Estas são unidades de saúde que se caracterizam por grandes estruturas, concentrando 5 ou mais equipes de Saúde da Família, com estrutura física diferenciada, onde a ambiência, o conforto, a beleza e a sustentabilidade são requisitos importantes, aliados à incorporação de tecnologia apropriada à pratica da APS, fisicamente sofisticadas, equipadas adequadamente, desde insumos tradicionais a inovações tecnológicas, como prontuários eletrônicos; e com condições para atraírem profissionais de saúde de qualidade.

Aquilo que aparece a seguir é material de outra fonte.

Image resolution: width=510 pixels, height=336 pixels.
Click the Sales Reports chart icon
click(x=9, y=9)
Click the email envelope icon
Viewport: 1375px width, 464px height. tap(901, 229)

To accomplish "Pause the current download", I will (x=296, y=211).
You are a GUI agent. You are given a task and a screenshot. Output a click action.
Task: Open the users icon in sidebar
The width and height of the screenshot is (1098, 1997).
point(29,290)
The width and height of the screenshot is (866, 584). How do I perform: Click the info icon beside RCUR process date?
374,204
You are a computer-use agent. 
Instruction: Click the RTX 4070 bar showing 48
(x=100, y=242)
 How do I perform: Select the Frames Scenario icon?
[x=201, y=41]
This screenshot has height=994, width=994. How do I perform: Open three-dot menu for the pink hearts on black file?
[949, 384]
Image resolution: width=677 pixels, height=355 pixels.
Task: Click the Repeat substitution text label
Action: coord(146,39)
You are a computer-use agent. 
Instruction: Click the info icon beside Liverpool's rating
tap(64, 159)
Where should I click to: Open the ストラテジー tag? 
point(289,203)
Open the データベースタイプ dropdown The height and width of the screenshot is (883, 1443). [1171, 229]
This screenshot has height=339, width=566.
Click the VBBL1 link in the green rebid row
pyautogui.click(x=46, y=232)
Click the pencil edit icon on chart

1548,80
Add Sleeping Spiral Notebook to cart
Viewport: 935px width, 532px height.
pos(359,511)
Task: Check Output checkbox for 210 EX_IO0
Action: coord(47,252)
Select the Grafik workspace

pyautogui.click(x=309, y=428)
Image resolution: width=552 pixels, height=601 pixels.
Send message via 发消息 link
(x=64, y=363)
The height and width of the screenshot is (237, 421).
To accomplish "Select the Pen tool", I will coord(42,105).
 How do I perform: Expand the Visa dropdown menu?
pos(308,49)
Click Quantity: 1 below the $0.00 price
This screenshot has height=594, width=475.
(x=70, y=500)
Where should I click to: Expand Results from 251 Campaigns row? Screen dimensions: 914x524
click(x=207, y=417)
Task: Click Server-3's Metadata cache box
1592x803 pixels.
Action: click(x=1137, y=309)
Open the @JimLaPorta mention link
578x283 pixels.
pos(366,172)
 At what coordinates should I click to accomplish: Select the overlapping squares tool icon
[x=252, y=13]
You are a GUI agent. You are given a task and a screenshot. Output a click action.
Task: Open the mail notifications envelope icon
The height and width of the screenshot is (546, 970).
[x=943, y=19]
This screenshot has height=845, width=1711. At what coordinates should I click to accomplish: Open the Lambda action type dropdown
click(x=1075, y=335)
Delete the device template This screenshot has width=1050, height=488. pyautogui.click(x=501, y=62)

O bairro de Acari, onde fica a clínica abordada no estudo, possui um Índice de Desenvolvimento Humano (IDH) de 0,72, sendo o terceiro menor do Rio de Janeiro, segundo dados do IBGE (2013). O bairro convive com a forte presença da violência, tráfico de drogas e áreas de intensa pobreza. A comunidade é cortada pelo rio Acari, do qual se originou o nome da comunidade; nas áreas próximas às margens do rio podem-se encontrar depósitos de lixos e infestações de roedores, além de frequentes situações de alagamento que o bairro enfrenta nas ocasiões de fortes chuvas. Dentro deste território, em 2004, iniciou-se o Programa de Agentes Comunitários (PACS), com 22 agentes comunitários que cobriam todo o complexo de Acari. Este programa funcionou por 6 anos, até que, em 2010, ocorreu a migração para o programa de Estratégia de Saúde da Família. Os 22 agentes comunitários de saúde foram incorporados ao novo modelo juntamente com a enfermeira do programa anterior. Com a implementação da ESF, foi construída uma unidade com infraestrutura de clínica da Família que comporta 7 equipes de Saúde de Família, e atende oficialmente a uma população de 29.658 pessoas cadastradas, sendo 852 diabéticos e 2.017 hipertensos.
Sobre a autora
Renata Oliveira Maciel dos Santos é graduada em Enfermagem pela Universidade Federal Fluminense (2010), especialista em Saúde da Família (2013), e atua como enfermeira na Clínica da Família Marcos Valadão e supervisora da equipe de enfermagem do Hospital Estadual Melchiades Calazans.